PROBLEM:
Go through the listing and copy every line word for word.

DATA:
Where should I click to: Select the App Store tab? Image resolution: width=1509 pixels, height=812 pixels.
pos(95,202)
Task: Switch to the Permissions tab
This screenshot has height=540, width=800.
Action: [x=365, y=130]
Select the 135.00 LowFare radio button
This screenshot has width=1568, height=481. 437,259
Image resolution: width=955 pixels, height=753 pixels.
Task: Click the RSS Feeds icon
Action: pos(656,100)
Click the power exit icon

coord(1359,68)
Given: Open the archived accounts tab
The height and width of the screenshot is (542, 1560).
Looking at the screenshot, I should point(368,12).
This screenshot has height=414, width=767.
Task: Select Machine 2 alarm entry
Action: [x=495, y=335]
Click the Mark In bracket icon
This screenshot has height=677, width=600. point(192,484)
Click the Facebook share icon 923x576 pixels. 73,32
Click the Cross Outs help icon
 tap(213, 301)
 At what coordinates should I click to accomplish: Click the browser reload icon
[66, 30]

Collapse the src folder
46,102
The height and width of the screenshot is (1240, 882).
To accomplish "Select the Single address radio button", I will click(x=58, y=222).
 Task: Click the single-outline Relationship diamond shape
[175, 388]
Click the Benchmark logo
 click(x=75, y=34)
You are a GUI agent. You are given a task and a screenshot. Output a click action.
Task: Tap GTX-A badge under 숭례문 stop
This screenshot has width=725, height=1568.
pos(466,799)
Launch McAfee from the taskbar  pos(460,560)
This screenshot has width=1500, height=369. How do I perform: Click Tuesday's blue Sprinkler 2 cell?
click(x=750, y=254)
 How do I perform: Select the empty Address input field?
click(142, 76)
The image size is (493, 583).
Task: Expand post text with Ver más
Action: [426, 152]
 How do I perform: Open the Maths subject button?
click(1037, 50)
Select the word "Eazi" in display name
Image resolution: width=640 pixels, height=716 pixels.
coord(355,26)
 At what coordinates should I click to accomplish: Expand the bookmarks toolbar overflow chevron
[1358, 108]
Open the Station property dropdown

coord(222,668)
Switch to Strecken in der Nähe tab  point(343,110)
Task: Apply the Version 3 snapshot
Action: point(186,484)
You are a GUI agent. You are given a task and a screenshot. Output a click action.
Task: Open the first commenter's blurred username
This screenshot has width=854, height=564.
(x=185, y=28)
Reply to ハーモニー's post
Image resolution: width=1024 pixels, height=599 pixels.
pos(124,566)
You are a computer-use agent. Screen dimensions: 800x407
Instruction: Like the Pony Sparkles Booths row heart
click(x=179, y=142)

WORKED SOLUTION:
Where should I click to: Select the App Store tab? Image resolution: width=1509 pixels, height=812 pixels.
pos(95,202)
Task: Switch to the Permissions tab
This screenshot has height=540, width=800.
Action: [x=365, y=130]
Select the 135.00 LowFare radio button
This screenshot has width=1568, height=481. 437,259
Image resolution: width=955 pixels, height=753 pixels.
Task: Click the RSS Feeds icon
Action: pos(656,100)
Click the power exit icon

coord(1359,68)
Given: Open the archived accounts tab
The height and width of the screenshot is (542, 1560).
Looking at the screenshot, I should point(368,12).
This screenshot has height=414, width=767.
Task: Select Machine 2 alarm entry
Action: [x=495, y=335]
Click the Mark In bracket icon
This screenshot has height=677, width=600. point(192,484)
Click the Facebook share icon 923x576 pixels. 73,32
Click the Cross Outs help icon
 tap(213, 301)
 At what coordinates should I click to accomplish: Click the browser reload icon
[66, 30]

Collapse the src folder
46,102
The height and width of the screenshot is (1240, 882).
To accomplish "Select the Single address radio button", I will click(x=58, y=222).
 Task: Click the single-outline Relationship diamond shape
[175, 388]
Click the Benchmark logo
 click(x=75, y=34)
You are a GUI agent. You are given a task and a screenshot. Output a click action.
Task: Tap GTX-A badge under 숭례문 stop
This screenshot has width=725, height=1568.
pos(466,799)
Launch McAfee from the taskbar  pos(460,560)
This screenshot has width=1500, height=369. How do I perform: Click Tuesday's blue Sprinkler 2 cell?
click(x=750, y=254)
 How do I perform: Select the empty Address input field?
click(142, 76)
The image size is (493, 583).
Task: Expand post text with Ver más
Action: [426, 152]
 How do I perform: Open the Maths subject button?
click(1037, 50)
Select the word "Eazi" in display name
Image resolution: width=640 pixels, height=716 pixels.
coord(355,26)
 At what coordinates should I click to accomplish: Expand the bookmarks toolbar overflow chevron
[1358, 108]
Open the Station property dropdown

coord(222,668)
Switch to Strecken in der Nähe tab  point(343,110)
Task: Apply the Version 3 snapshot
Action: point(186,484)
You are a GUI agent. You are given a task and a screenshot. Output a click action.
Task: Open the first commenter's blurred username
This screenshot has width=854, height=564.
(x=185, y=28)
Reply to ハーモニー's post
Image resolution: width=1024 pixels, height=599 pixels.
pos(124,566)
You are a computer-use agent. Screen dimensions: 800x407
Instruction: Like the Pony Sparkles Booths row heart
click(x=179, y=142)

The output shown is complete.